Selain itu, informasi lain tentang isi brankas tidak dienkripsi. LastPass ditemukan rentan terhadap lima serangan jenis ini, Bitwarden terhadap empat serangan, dan Dashlane terhadap satu serangan.
Dalam serangan yang mengeksploitasi kerentanan ini, penyerang secara teoritis dapat membocorkan informasi dari setiap ‘bidang’ kredensial dalam brankas untuk mengidentifikasi isinya. Penyerang juga dapat menukar item dalam suatu bidang untuk membocorkan informasi, atau menyajikan URL yang terkait dengan kredensial sedemikian rupa sehingga kata sandi dan nama pengguna dapat bocor.
Berbagi kekurangan
Banyak pengelola kata sandi memungkinkan pengguna untuk berbagi kredensial yang tersimpan dan informasi lainnya demi kenyamanan, seperti kemampuan untuk dengan cepat membagikan kata sandi Wi-Fi kepada tamu.
Para peneliti menemukan sangat sedikit otentikasi pengguna yang terjadi ketika item dibagikan, sehingga memungkinkan beberapa vektor serangan yang dapat mengungkapkan item yang dibagikan atau memungkinkan serangan lebih lanjut. Untuk serangan dalam kategori ini, Bitwarden ditemukan rentan terhadap dua serangan, sedangkan LastPass dan Dashlane hanya rentan terhadap satu serangan.

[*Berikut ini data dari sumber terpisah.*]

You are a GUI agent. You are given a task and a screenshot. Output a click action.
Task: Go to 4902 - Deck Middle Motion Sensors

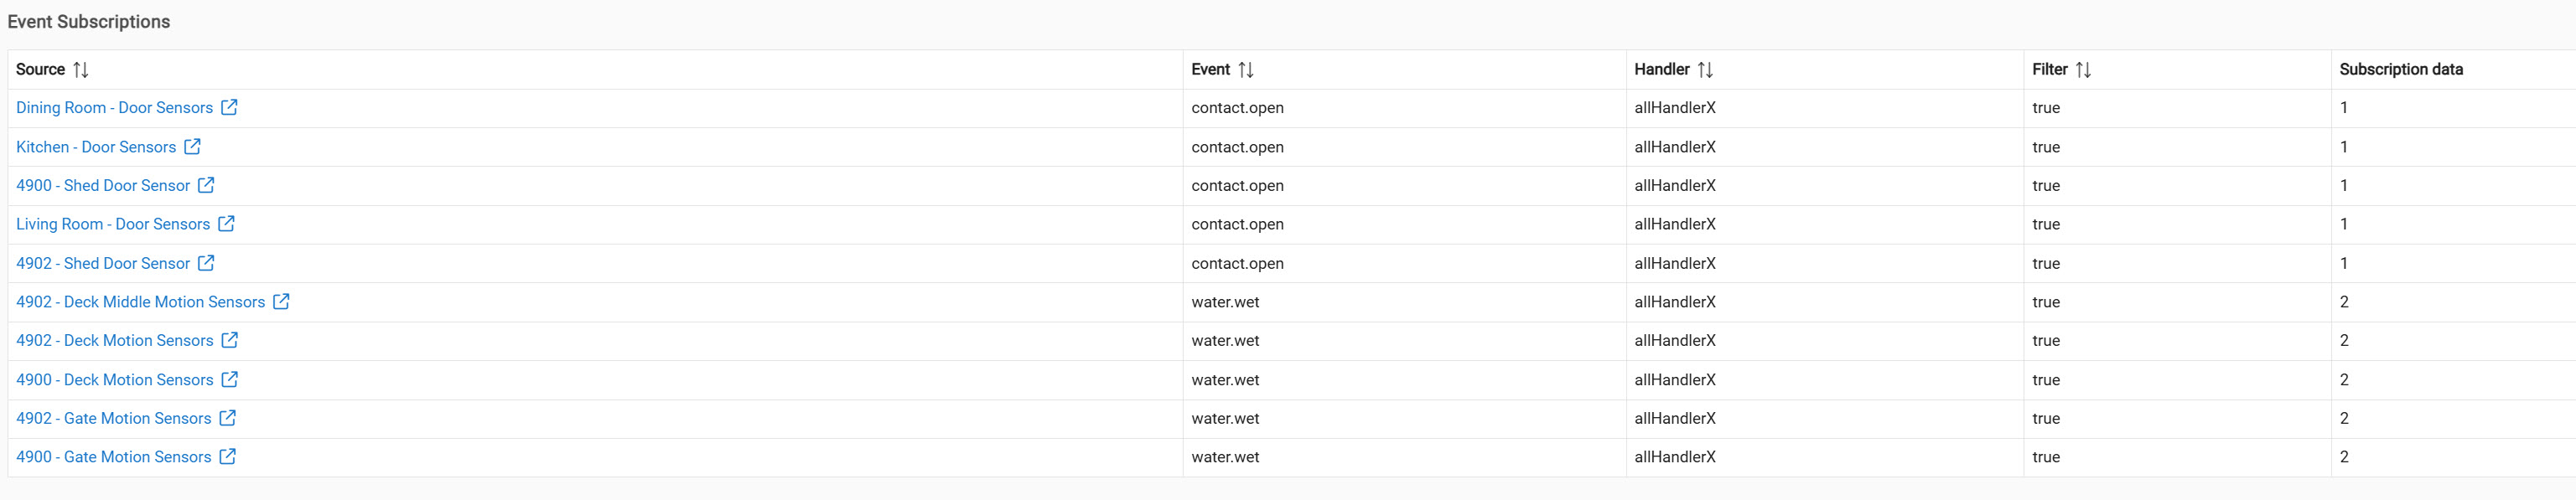(140, 301)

Dalam satu contoh, penyerang dapat membuat ‘organisasi’ dan menambahkan pengguna acak menggunakan kunci publik mereka. Pengelola kata sandi kemudian akan menyinkronkan pengguna dengan organisasi palsu, membuat pengguna tampak seperti anggota organisasi tersebut. Dalam beberapa kasus, penyerang dapat menambahkan item yang memberatkan ke brankas pengguna, atau penyerang dapat memperoleh akses ke semua item yang disimpan dalam folder bersama.
Kelemahan kompatibilitas mundur
Untuk menjaga kompatibilitas antar versi, banyak pengelola kata sandi menawarkan dukungan lama yang memungkinkan kompatibilitas dengan metode enkripsi lama.

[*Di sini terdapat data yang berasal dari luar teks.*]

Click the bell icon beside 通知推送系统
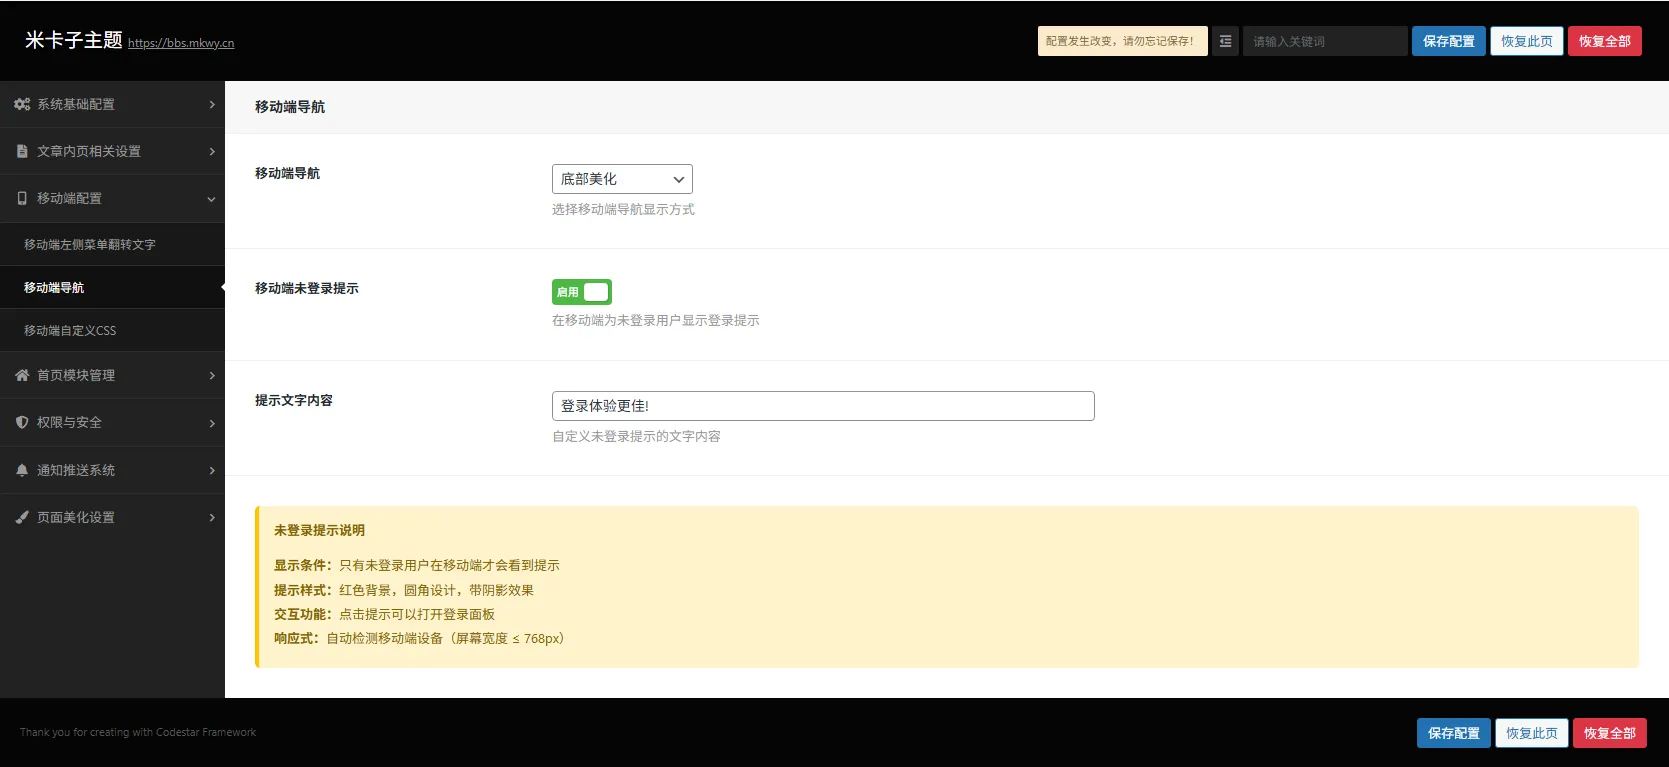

Hal ini nyaman bagi organisasi dan pengguna yang perlu mengakses kredensial yang dienkripsi menggunakan metode lama, namun memberikan beberapa peluang bagi penyerang untuk menurunkan versi enkripsi yang digunakan oleh klien ke algoritma kriptografi yang lebih lama, dan karena itu lebih lemah. Untuk serangan dalam kategori ini, Dashlane rentan terhadap empat serangan, dan Bitwarden rentan terhadap tiga serangan.
Kerentanan diatasi dan patch dirilis
Sebelum penelitian ini dirilis, para peneliti menghubungi semua penyedia pengelola kata sandi yang terpengaruh sebagai bagian dari proses pengungkapan selama 90 hari. Para peneliti mencatat bahwa tidak ada bukti bahwa kerentanan tersebut telah dieksploitasi secara liar, dan semua penyedia pengelola kata sandi yang terkena dampak telah memulai upaya remediasi, dengan beberapa kerentanan telah diperbaiki.
Meskipun 1Password hanya rentan terhadap dua serangan, perusahaan menanggapi para peneliti dengan menyatakan bahwa kerentanan adalah bagian dari batasan arsitektur, dengan kerentanan yang sudah didokumentasikan dalam 1Password. Buku Putih Desain Keamanan.
Berbicara kepada Berita PeretasJacob DePriest, Chief Information Security Officer dan Chief Information Officer di 1Password, berkata, “Kami berkomitmen untuk terus memperkuat arsitektur keamanan kami dan mengevaluasinya terhadap model ancaman tingkat lanjut, termasuk skenario server berbahaya seperti yang dijelaskan dalam penelitian, dan mengembangkannya seiring waktu untuk menjaga perlindungan yang diandalkan pengguna kami.”
“Misalnya, 1Password menggunakan Secure Remote Password (SRP) untuk mengautentikasi pengguna tanpa mengirimkan kunci enkripsi ke server kami, membantu mengurangi seluruh kelas serangan sisi server,” kata DePriest. “Baru-baru ini, kami memperkenalkan kemampuan baru untuk kredensial yang dikelola perusahaan, yang sejak awal dibuat dan diamankan untuk menahan ancaman yang canggih.”
Bitwarden menyatakan dalam a postingan blog bahwa, “Semua masalah yang diidentifikasi dalam laporan telah ditangani oleh tim Bitwarden,” dan berterima kasih kepada para peneliti karena telah mengungkap kerentanan tersebut.
Keduanya jalur dasbor Dan Lulus Terakhir juga berterima kasih kepada para peneliti, dan merinci temuan mereka mengenai kerentanan dan mitigasinya.